Как историк, — продолжал свой доклад Тиссен, — хочу напомнить, что в те годы сильное турецкое войско султана Сулеймана высадилось в Европе и, захватывая христианские земли, присоединяло их к Оттоманской империи. После получения папой послания Сигизмунда, на аудиенции у Папы Климентия VIII, в присутствии католических кардиналов, епископы Брестский Ипатий Потий и Луцкий Кирилл Терлецкий подали прошение об объединении Православной Церкви с Римской. При этом они стояли на коленях и целовали папскую туфлю в знак покорности. Из-за страха перед турками папа Климентий согласился со всеми оговорками, правами и обрядами православных в составе Римской церкви. Православные священники имели право на брак, чего не дозволялось католическим священникам, а митрополит Киевский имел право назначать епископов в своей области. Униатам разрешалось проводить восточные обряды, если они не противоречили учению католической веры. В честь такого важного исторического события Папа Римский отчеканил медаль, на одной стороне которой был изображен его портрет, а на другой — папа, сидящий на троне, благословлял, стоявшего на коленях униатского посла. Внизу была выбита надпись на латыни: «Ruthenus receptis — 1596», что означало — принятие русинов.

Осенью 1596 года в Брест приехали православные и католические иерархи. По существу там состоялось два Собора: униатский и православный. Униатский возглавляли один митрополит, пять епископов и три архимандрита. Всеми ими руководили три католических епископа — папские послы и три королевских посла. Православный Собор был более представительным, — в его составе находились: протоиерей Константинопольского Патриарха, протоиерей Александрийского Патриарха, митрополит Белградский, епископ Львовский и Галицкий Гедеон Балабан, епископ Перемышльский, греческие Афонские архимандриты, десять белорусских архимандритов, полтора десятка протопопов и наместников, и пара сотен пресвиторов. Круг мирян на православном Соборе в Бресте возглавлял киевский воевода, сенатор Польши, — князь Консантин Острожский. Практически на этом Соборе был представлен весь православный европейский мир.

В изданной на латыни соборной униатской грамоте, участников православного собора — Львовского и Перемышльского епископов, а так же вместе с ними и других православных священников предали анафеме и лишили их сана. Мирянам, которые будут общаться с ними, пригрозили проклятием.

В том же месяце октябре 1596 года было провозглашено решение православного Собора, которое состояло из трех основных требований: первое отлучить епископов — отступников от архирейских кафедр; второе — не допустить соглашения унии с Римом без ведома Патриархов и всей Восточной Церкви; третье — придерживаться старого юлианского календаря, вместо григорианского, вводимого папой.

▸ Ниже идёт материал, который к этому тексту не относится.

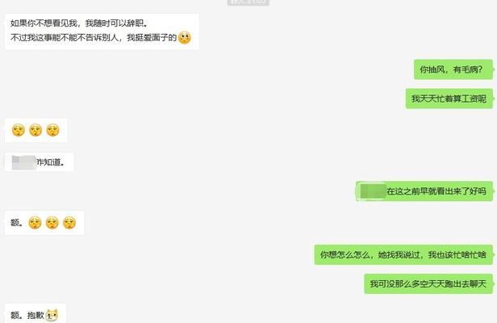
Task: Click the message ending '咋知道。'
Action: [40, 162]
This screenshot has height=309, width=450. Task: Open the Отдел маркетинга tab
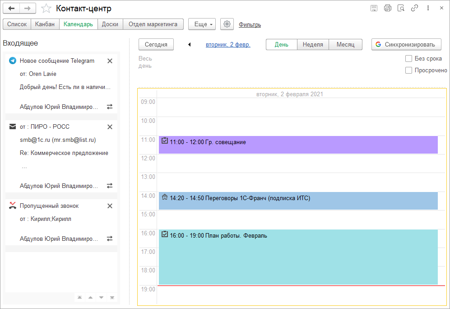tap(153, 24)
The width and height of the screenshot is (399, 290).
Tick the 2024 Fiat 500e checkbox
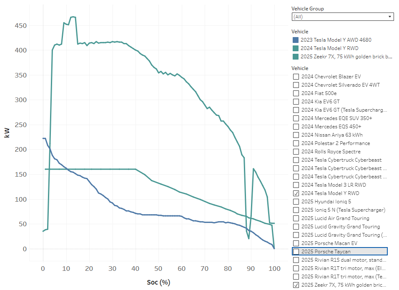click(x=296, y=93)

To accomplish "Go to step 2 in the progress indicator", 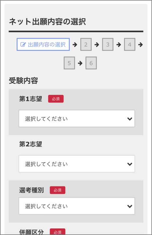I will pos(86,44).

Постановления двух Соборов были представлены королю Сигизмунду. Польский король утвердил решение только униатского Собора. Это означало, что православные в Речи Посполитой оказались вне закона. Решение польского короля насильственно разделяло религиозную и общественно-политическую жизнь русских мирян западных от восточных. Противопоставлялись православное сознание западных украинцев и белорусов восточным славянам Московской митрополии. Раскол в религиозном сознании народа способствовал разжиганию религиозной и национальной розни, гражданским войнам, бесправию людей. Католики и униаты унижали православных. Насильственно закрывались православные храмы. Поэтому неслучайно, всего через полвека Речь Посполитая практически перестала существовать из-за гражданских войн.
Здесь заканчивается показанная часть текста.